QUOTED PASSAGE Block Start

Blue Cross and Blue Shield of Minnesota has big changes in store for behavioral health providers. And they’re making small practices and solo clinicians question how they’re going to stay in business while still treating their poorest patients.
Earlier this year, Blue Cross announced its intention to outsource behavioral health management to Arizona-based Magellan, whose reimbursement rates are significantly lower. Initially slated to take effect months ago, that transition has been postponed indefinitely.
Meanwhile, Blue Cross started cutting its own reimbursement rates. Rates for 45- and 60-minute psychotherapy sessions were reduced in July, then restored a couple months later. Starting next year, rates for 60-minute therapy sessions will drop again, by about 18 percent.
In the midst of these changes, many Minnesota providers received bills from Blue Cross at the start of November, demanding recoupment ranging from hundreds to tens of thousands of dollars due to an error the insurer made in processing Medicaid claims. Blue Cross misclassified clinics and has been overpaying since 2015, the letters read. If providers don’t pony up and return 10 months’ worth of overpayment by the end of April, Blue Cross will forcibly recoup that money through future claims.
It's as though a store mislabeled something, then asked its customers to return and pay more.
Clinicians who received the requests say they have no choice but to pay if they want to stay in network, even though they've already been taxed on that income and did nothing to cause the mistake. Some worry the unexpected expense will drive them out of business, and have decided to drop Blue Cross patients in order to keep their doors open for others.
Lisa Cross, a marriage and family therapist in Maple Grove, found that she suddenly owes $1,000. She doesn’t have that kind of money sitting in her business account from month to month, she says, so her only recourse is to stop taking patients insured with Blue Cross because she won’t be paid for them.
“It’s hard for me because I work with mothers on Medical Assistance or Medicaid because they’re either single moms or from low-income families … with clinical depression and anxiety,” Cross says. “It breaks my heart to have to be restrictive.”
Therapists who have established relationships with longtime patients are facing a serious moral dilemma, says Rochester psychologist Tatyana Karpyak, who owes Blue Cross more than $1,300. That’s a lot of money for an individual practitioner, especially right before the holidays, she says.
Karpyak can’t bring herself to tell her patients to find another therapist because their insurance company won’t reimburse her. But she too is considering turning away those insured by Blue Cross in the future, especially since the insurer can’t guarantee it won't try to make others pay for its mistakes again.
Eric Hoag, the vice president of provider relations at Blue Cross and Blue Shield of Minnesota, says the insurer has already shown mercy. While contracts allow Blue Cross to recoup up to 12 months of overpayments, it is now asking for only 10 months' worth. And while normally providers would be expected to pay within 30 days, Blue Cross is allowing them six months.

QUOTED PASSAGE Block End

Continue the article on Blue Cross and Blue Shield of Minnesota's payment changes for behavioral health providers, picking up after its final paragraph.

DATASET ENTRIES Block Start

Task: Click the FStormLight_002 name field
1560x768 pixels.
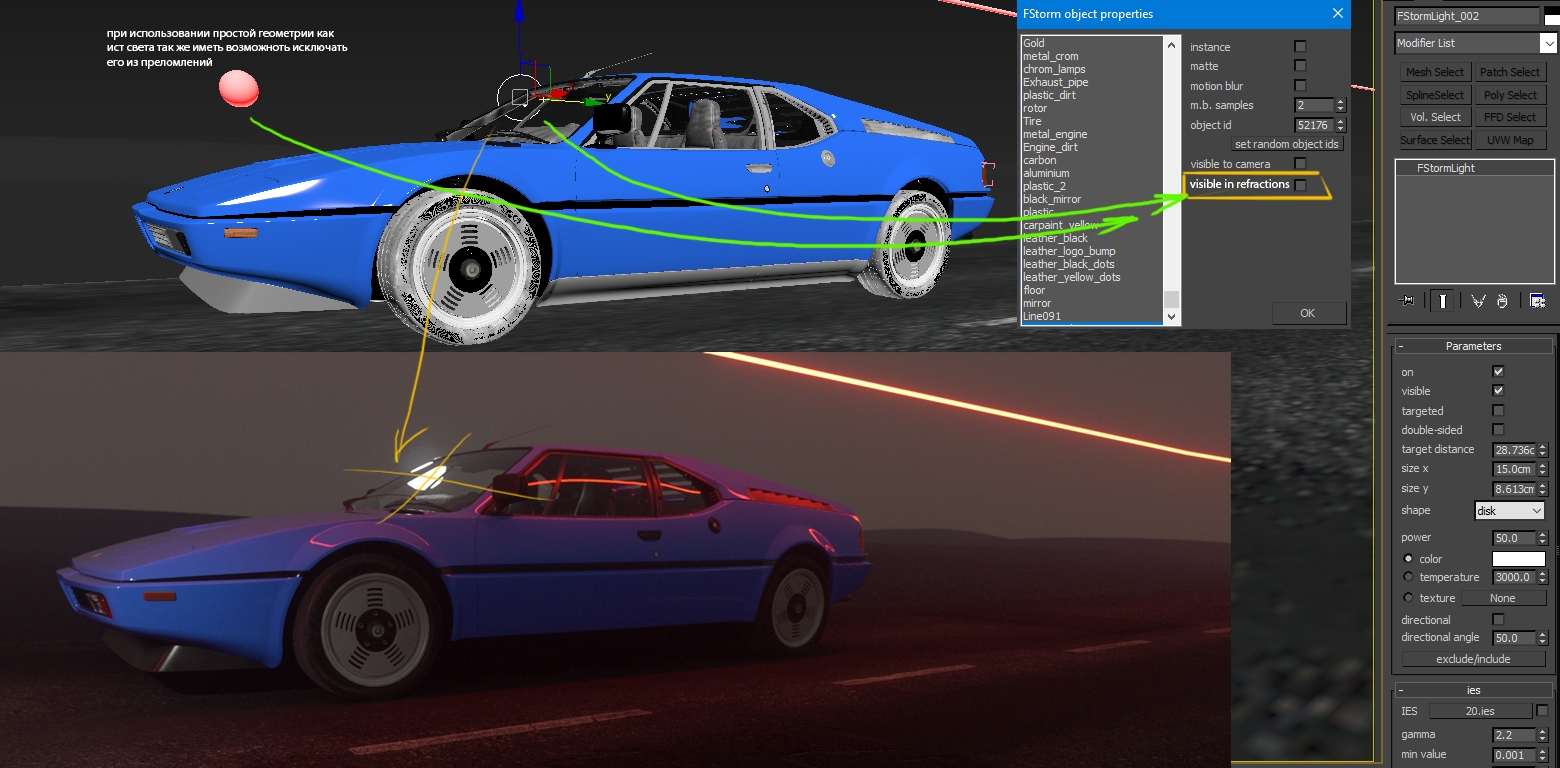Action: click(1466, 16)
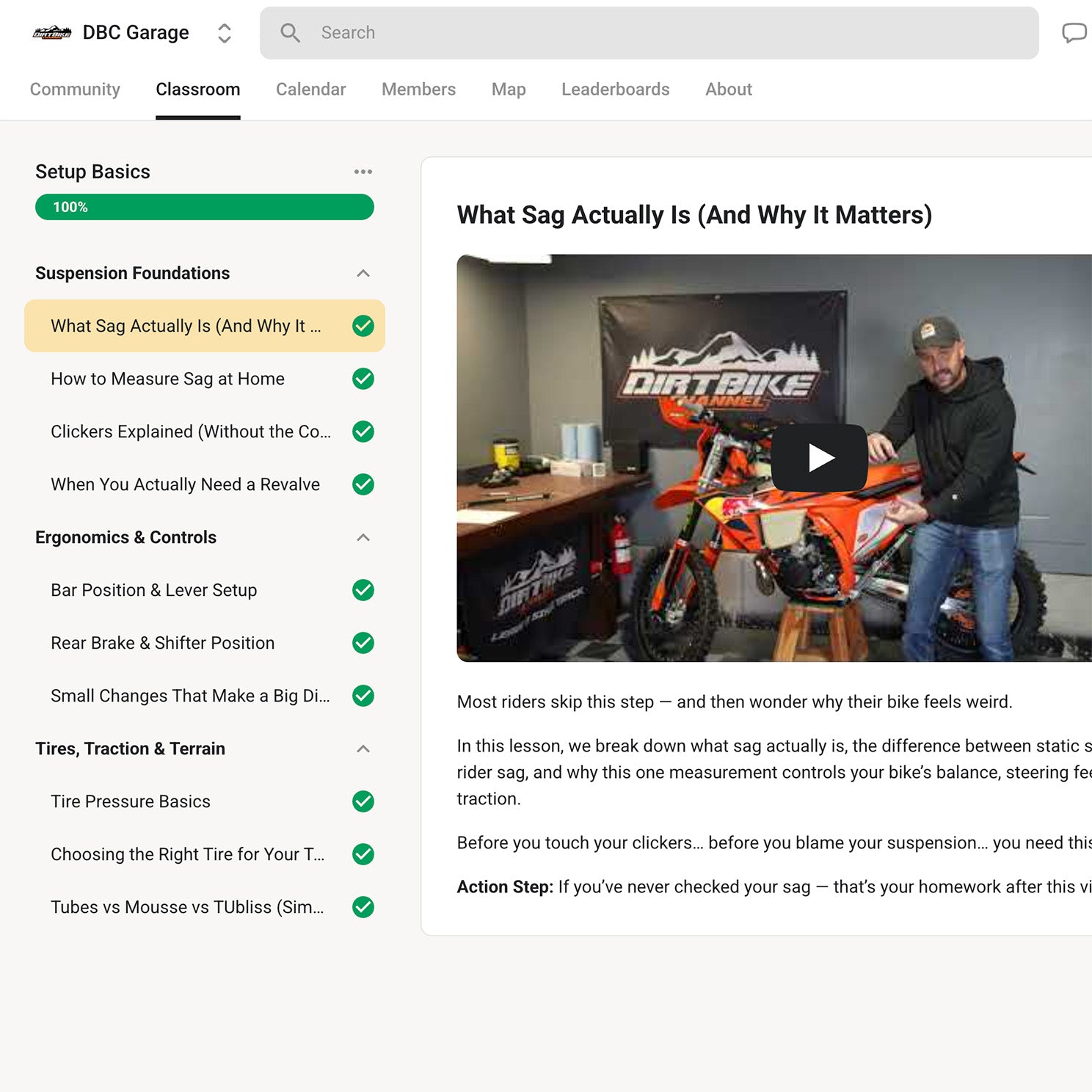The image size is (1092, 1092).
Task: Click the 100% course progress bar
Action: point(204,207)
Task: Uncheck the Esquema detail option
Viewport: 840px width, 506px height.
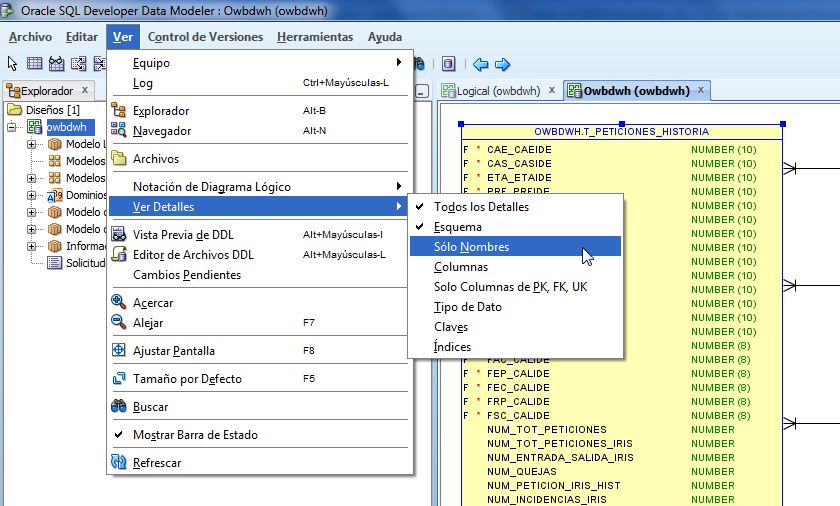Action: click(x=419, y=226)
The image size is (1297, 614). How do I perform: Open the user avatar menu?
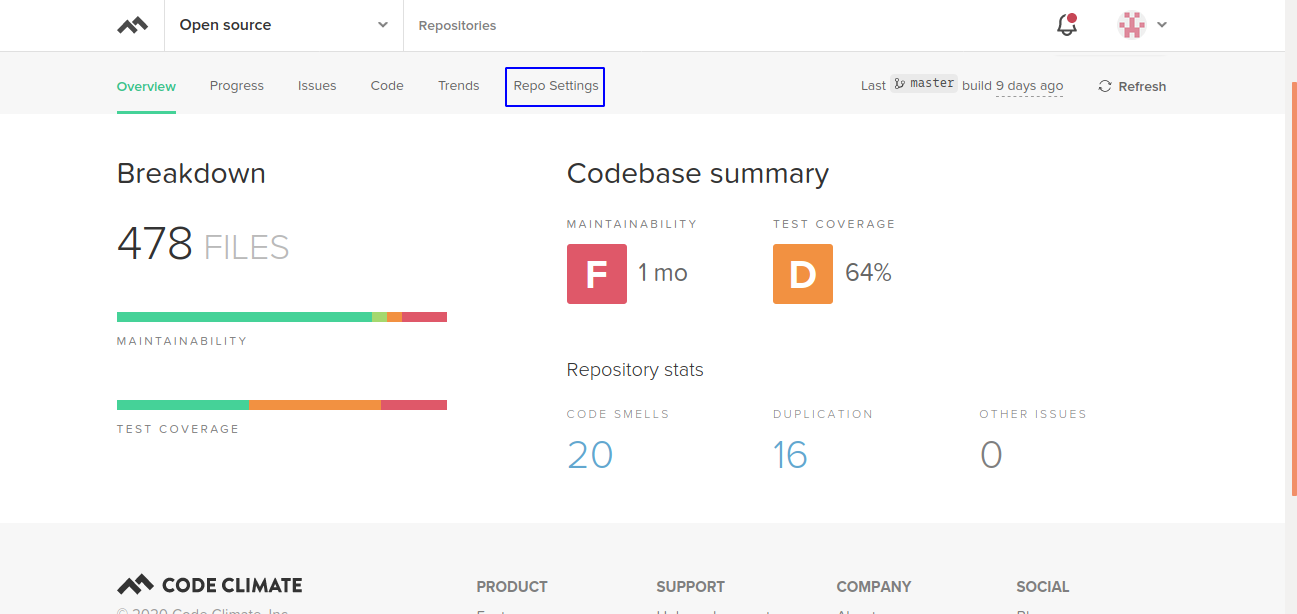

DATASET ENTRIES Block End

> [RESPONSE TO THE EXERCISE]
Providers who are facing extreme financial challenges can reach out to negotiate more time, Hoag offered.
"We understand these providers play a very important role in our network, and manage the behavioral health conditions of members within that network," he says. "What we want to do is work with them to make sure they continue to participate in our network and see our members."
One northern Minnesota clinician, who asked not to be named because she fears getting kicked out of network, owes more than $20,000. She has already paid all of her providers based on Blue Cross' rates, and can’t ask for that money back. On top of the recoupment, Blue Cross has been withholding $9,000 in reimbursements to her clinic since July, she says.
“I don’t know how I’m going to do it. Overhead, rent, insurance, provider salary -- we’re really gonna struggle,” she says. “What happens when these big companies start taking your money is you have to go out and get a loan just to make payroll. You unexpectedly did all this work, and then they cut your rate and just start holding your money. It’s crazy.”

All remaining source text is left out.